Scale and capacity

Size and tune JaaS for the snippet workload you run. This page covers how a single replica’s CPU and memory scale with evaluation load, what adding replicas does (and doesn’t) buy you, the knobs that govern throughput, and the metrics that tell you when you’re at capacity.
Sizing a replica
A replica’s resource use is driven by two things: Jsonnet evaluation (CPU) and the per-fetch byte budget plus eval working set (memory).
CPU is evaluation. Each in-flight evaluation pins roughly one CPU for its
working set, and go-jsonnet has no mid-evaluation cancellation — once an evaluation
starts it runs to completion or to its memory ceiling, even after
--evaluation-timeout (default 5s) fires on the parent. Provision CPU for the
worst-case concurrent eval load, not the average.

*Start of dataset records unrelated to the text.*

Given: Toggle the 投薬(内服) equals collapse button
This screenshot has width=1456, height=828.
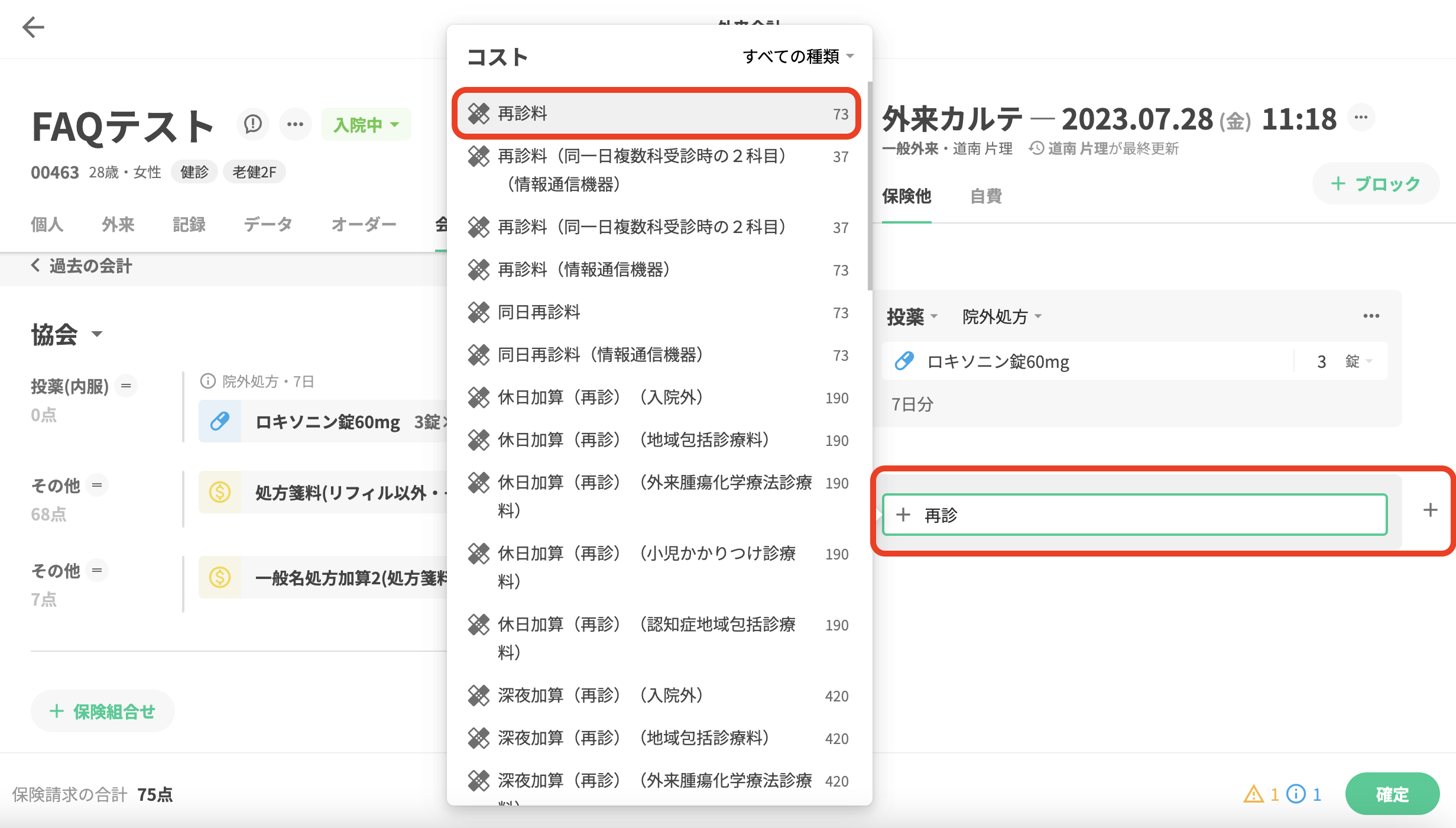Looking at the screenshot, I should tap(126, 386).
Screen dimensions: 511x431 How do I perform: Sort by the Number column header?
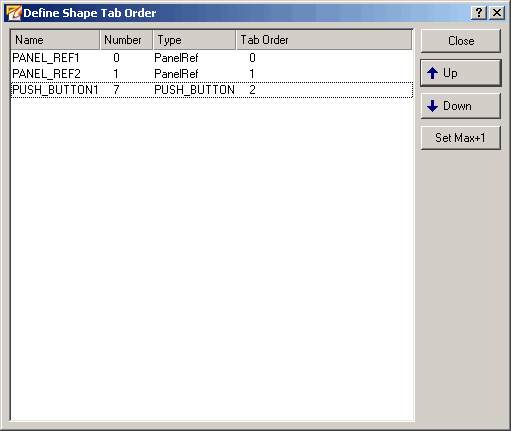(126, 40)
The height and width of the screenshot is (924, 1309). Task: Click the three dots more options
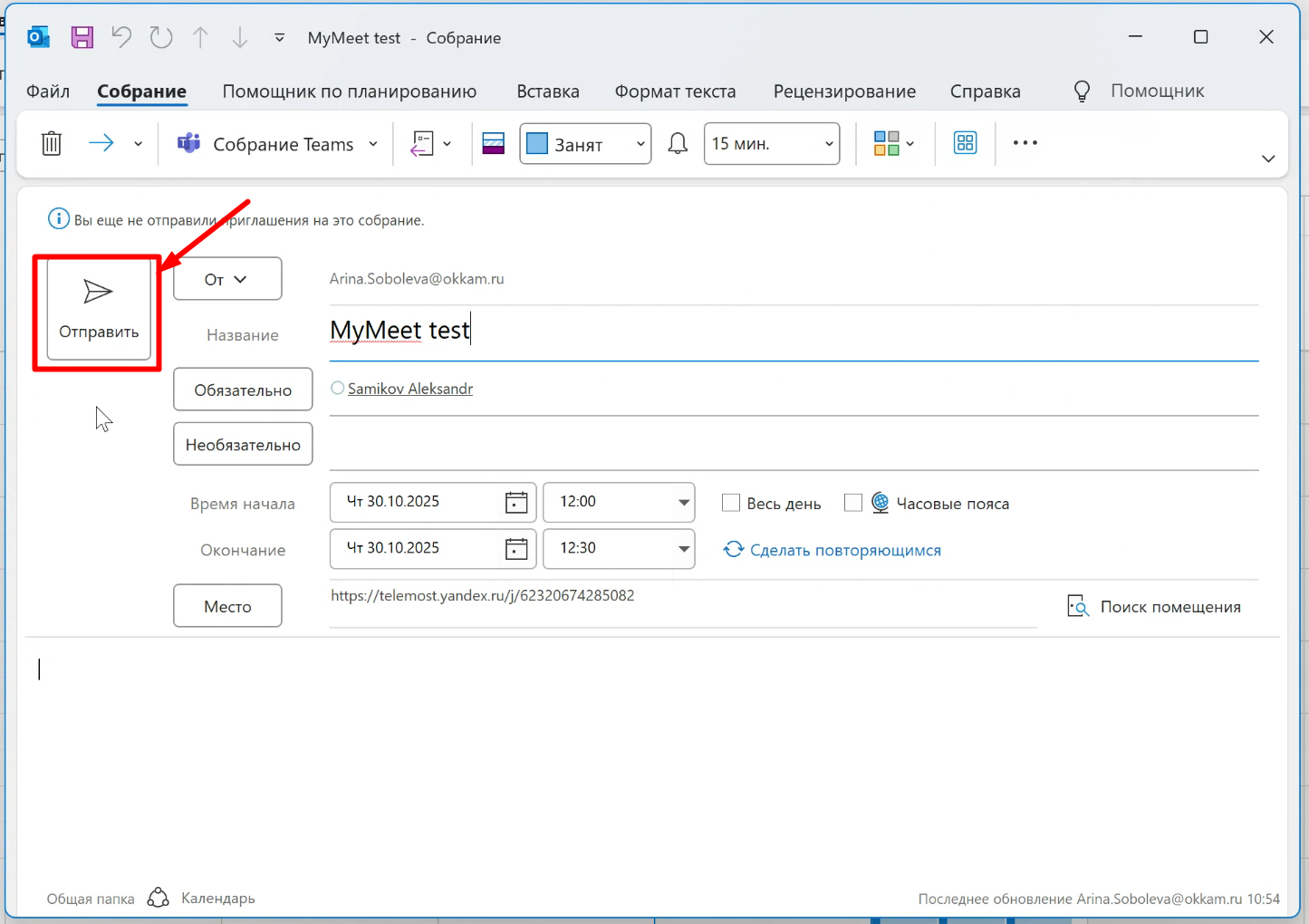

Memory has a bounded worst case. Resident memory during a publish is approximately:
concurrent fetches × fetch byte budget + concurrent evals × per-eval working set
The fetch byte budget is bounded by internal caps in the source fetcher (these are not flags — they are fixed constants, not operator-tunable):
| Cap | Value | Bounds |
|---|---|---|
MaxArchiveBytes | 64 MiB | the compressed download body |
MaxExtractedBytes | 64 MiB | the sum of every extracted entry held in memory |
MaxPerEntryBytes | 16 MiB | any single tar entry |
MaxDecompressedBytes | 512 MiB | the gzip stream’s decompressed output (gzip-bomb defence) |
Concurrent downloads are themselves capped (4 in-flight), so the peak
ephemeral-storage cost of in-flight downloads is bounded by that count × the 64 MiB
archive cap. The render output adds to this: cap it per snippet with
--max-artifact-bytes (default 0, disabled — snippets that exceed it fail with
ReasonArtifactTooLarge), and watch the jaas_snippet_rendered_bytes histogram to
see the real distribution before you pick a value.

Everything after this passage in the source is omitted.